¹³C NMR spectra of in vivo [1-¹³C]glucose utilization by resting cells of Fibrobacter species. [1-¹³C]glucose (32 mM) was added to a cell suspension (5 mg of protein · ml⁻¹) in a 10-mm tube, and proton-decoupled ¹³C NMR spectra were obtained every 4.5 min; the spectra shown were recorded 22.5 min after glucose was added. AC, acetate; GLC, glucose; GLY, glycogen; MAL, malate; SUC, succinate.

FIG. 2

Time-dependent changes in signal integrals of labeled metabolites during [1-¹³C]glucose or prestored [1-¹³C]glycogen and [6-¹³C]glycogen utilization by resting cells of F. intestinalis NR9. (A) Resting cells of F. intestinalis (5 mg of protein · ml⁻¹) were incubated with 32 mM [1-¹³C]glucose, and metabolite production was monitored during glucose utilization and 25 min after exogenous carbon sources were exhausted. (B) Resting cells of F. intestinalis (5 mg of protein · ml⁻¹) were first incubated with 32 mM [1-¹³C]glucose for 22.5 min, washed, and incubated with 32 mM unlabeled glucose. (C) Resting cells of F. intestinalis (5 mg of protein · ml⁻¹) were first incubated with 32 mM unlabeled glucose for 20 min, washed, and incubated with 32 mM [1-¹³C]glucose.
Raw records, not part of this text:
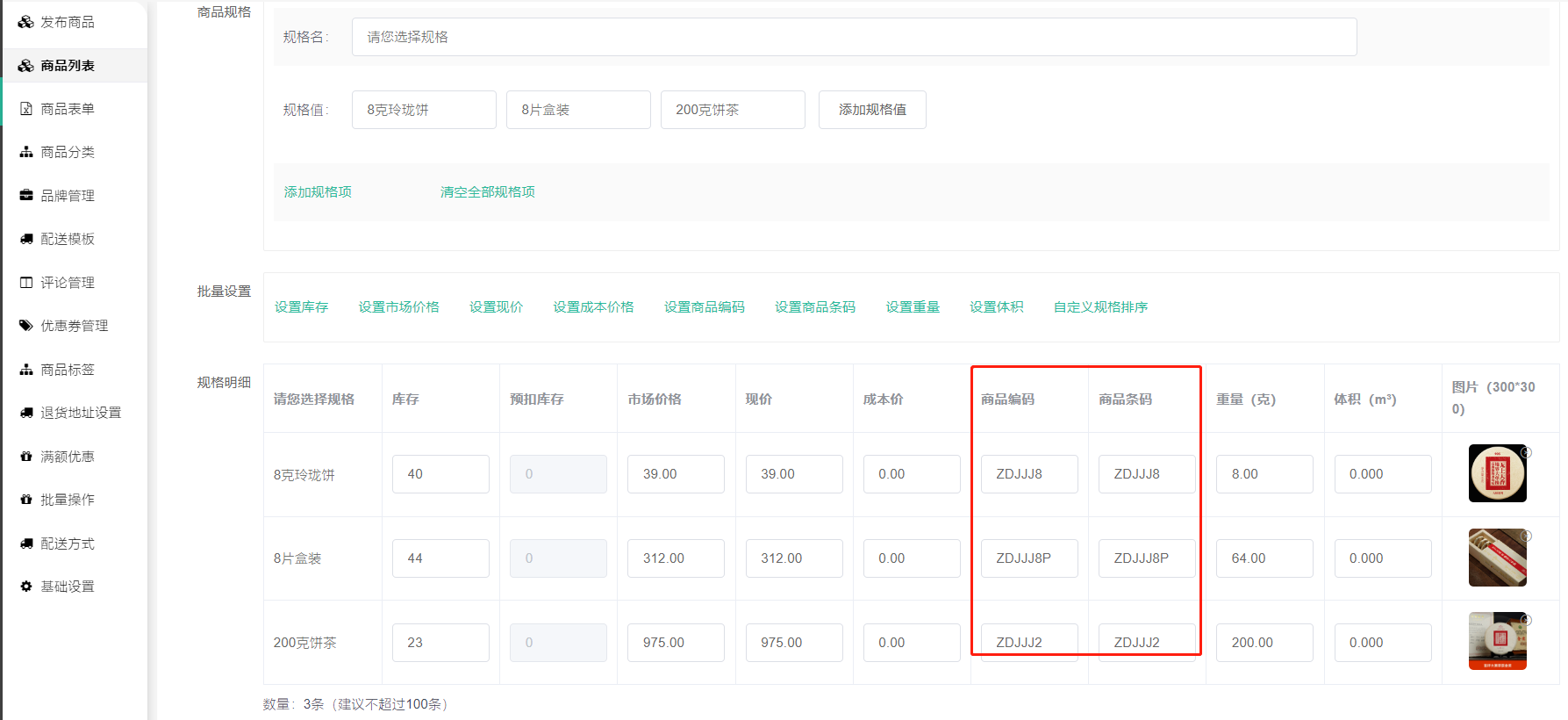
Task: Click the 优惠券管理 tag icon
Action: tap(26, 326)
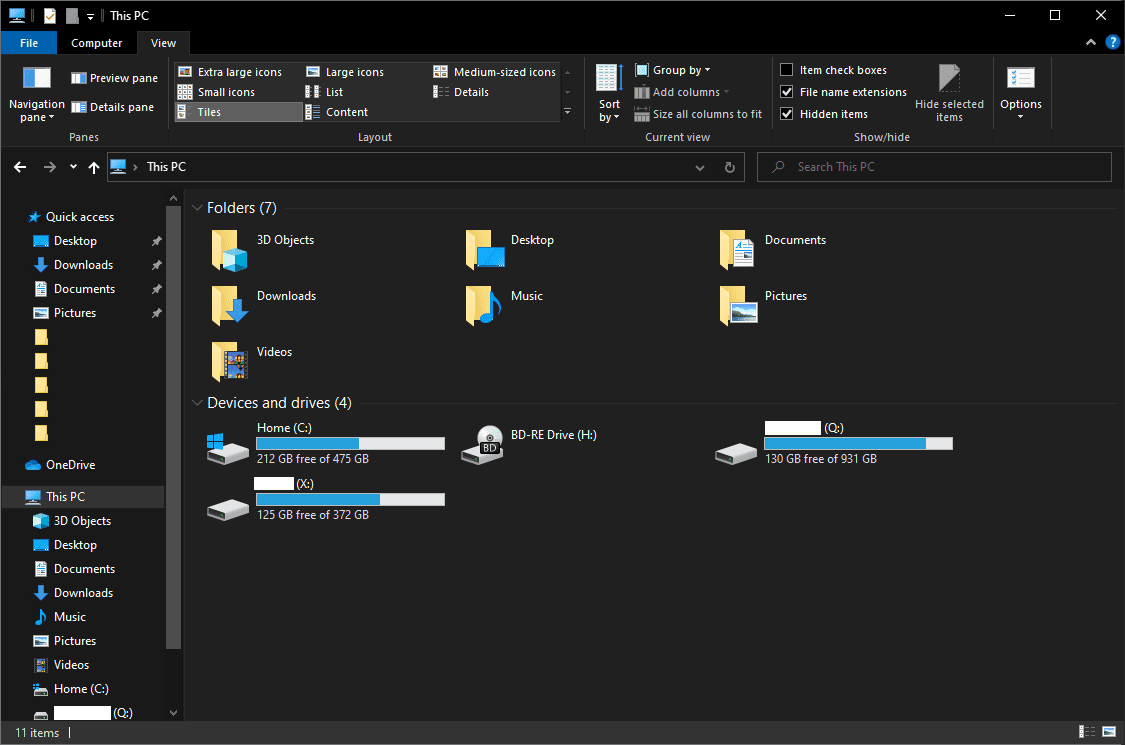Enable Item check boxes
This screenshot has width=1125, height=745.
point(786,70)
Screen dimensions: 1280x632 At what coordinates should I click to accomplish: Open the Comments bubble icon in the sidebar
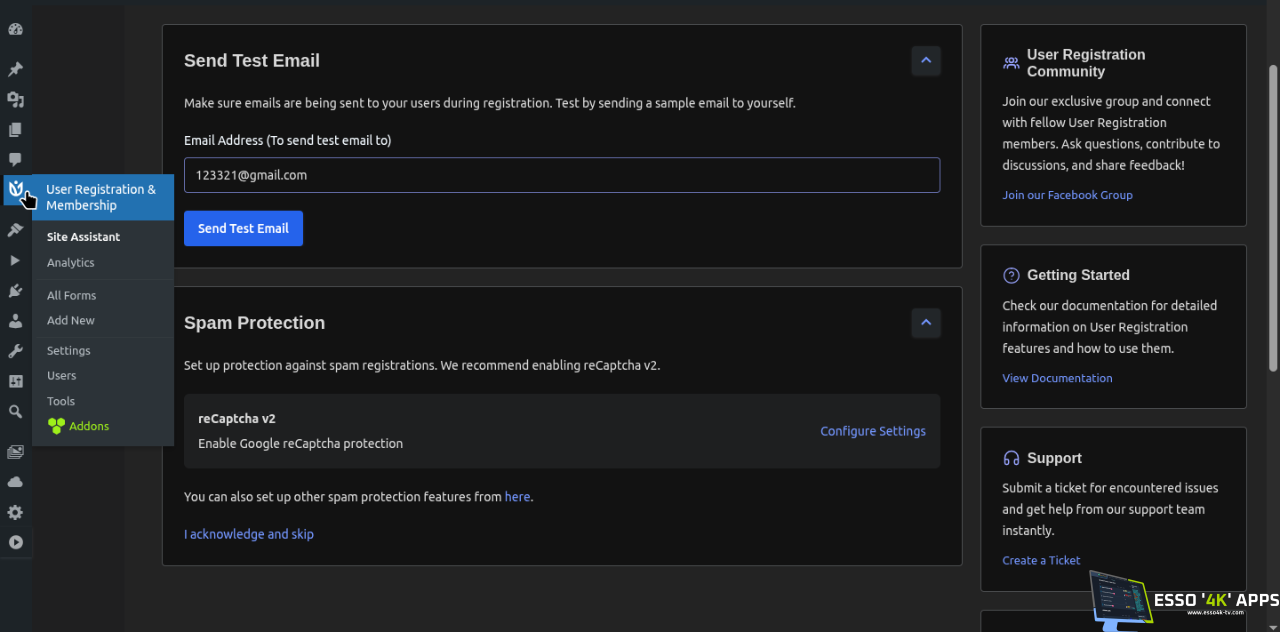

Symbols: □, total [1-¹³C]glucose; ▴, total [1-¹³C]glucose 6-phosphate; •, [1-¹³C]glycogen; ○, [6-¹³C]glycogen; ▪, total [1-¹³C]glycogen and [6-¹³C]glycogen; ▵, [2-¹³C]succinate.

FIG. 3

¹³C NMR spectra for in vivo prestored [1-¹³C]glycogen and [6-¹³C]glycogen utilization by resting cells of Fibrobacter species. Resting Fibrobacter cells (5 mg of protein · ml⁻¹) were first incubated with 32 mM [1-¹³C]glucose for 22.5 min, washed, and incubated with 32 mM unlabeled glucose. The proton-decoupled ¹³C NMR spectra shown were recorded 27 min after unlabeled glucose was added. GLY, glycogen; G6P, glucose 6-phosphate; SUC, succinate.

FIG. 4

Separation of ¹²C and ¹³C subspectra in ¹H NMR spectra from strain HM2. The spectra were acquired with an X-filtered spin-echo pulse sequence as described in Materials and Methods. Spectrum A represents the output of an experiment with no 180° (¹³C) pulse in the middle of the spin-echo period and is similar to a standard ¹H NMR spectrum. Subspectra B and C were obtained after subtraction (subspectrum B) or addition (subspectrum C) of the two original spectra acquired with the spin-echo pulse sequence (with and without central inversion of ¹³C spin). Subspectrum C is a pure ¹³C isotopomer subspectrum of a standard ¹H spectrum.

FIG. 5

Proton-decoupled ¹³C NMR spectra obtained with extracts of F. succinogenes S85 incubated with [1-¹³C]glucose (spectrum A), [2-¹³C]glucose (spectrum B), or [¹²C]glucose (spectrum C) by using an inverse-gated sequence.

FIG. 6

Expected enrichment of succinate and acetate produced from 100% [1-¹³C]glucose. The asterisk indicates the ¹³C atom.